BEGIN Page excerpt

An Ríocht GAC
- Founded:: 1981
- County:: Down
- Nickname:: Kingdom
- Colours:: Green, White and Gold
- Grounds:: An Ríocht GAA Playing Fields, Dunavil Road, Kilkeel, County Down, BT34 4JT
- Coordinates:: 54°02′59.14″N 6°02′01.66″W﻿ / ﻿54.0497611°N 6.0337944°W

Playing kits
| Standard colours |

= An Ríocht GAC =

Gaelic Athletic Association Club

An Ríocht GAC is a GAA (Gaelic Athletic Association) Club based in County Down, Northern Ireland. The club provides teams from underage level to adult level in both Gaelic football and camogie. The club is one of 47 in Down GAA.

It is based in the Mournes just outside Kilkeel at Dunavil Road.

END Page excerpt
BEGIN Data extract

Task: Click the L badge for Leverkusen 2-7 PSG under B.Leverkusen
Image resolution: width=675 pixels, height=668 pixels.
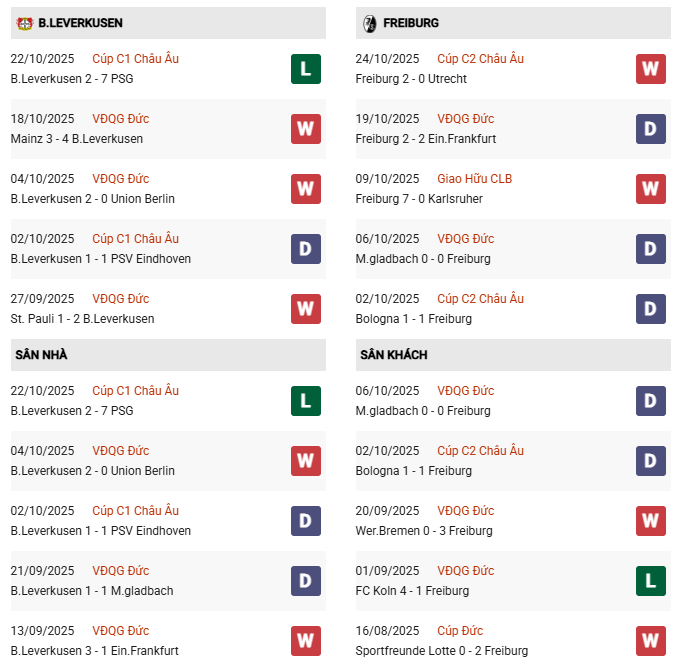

END Data extract

What is being asked: In the An Ríocht GAC page excerpt, what year was the club founded?

Solved exercise: 1981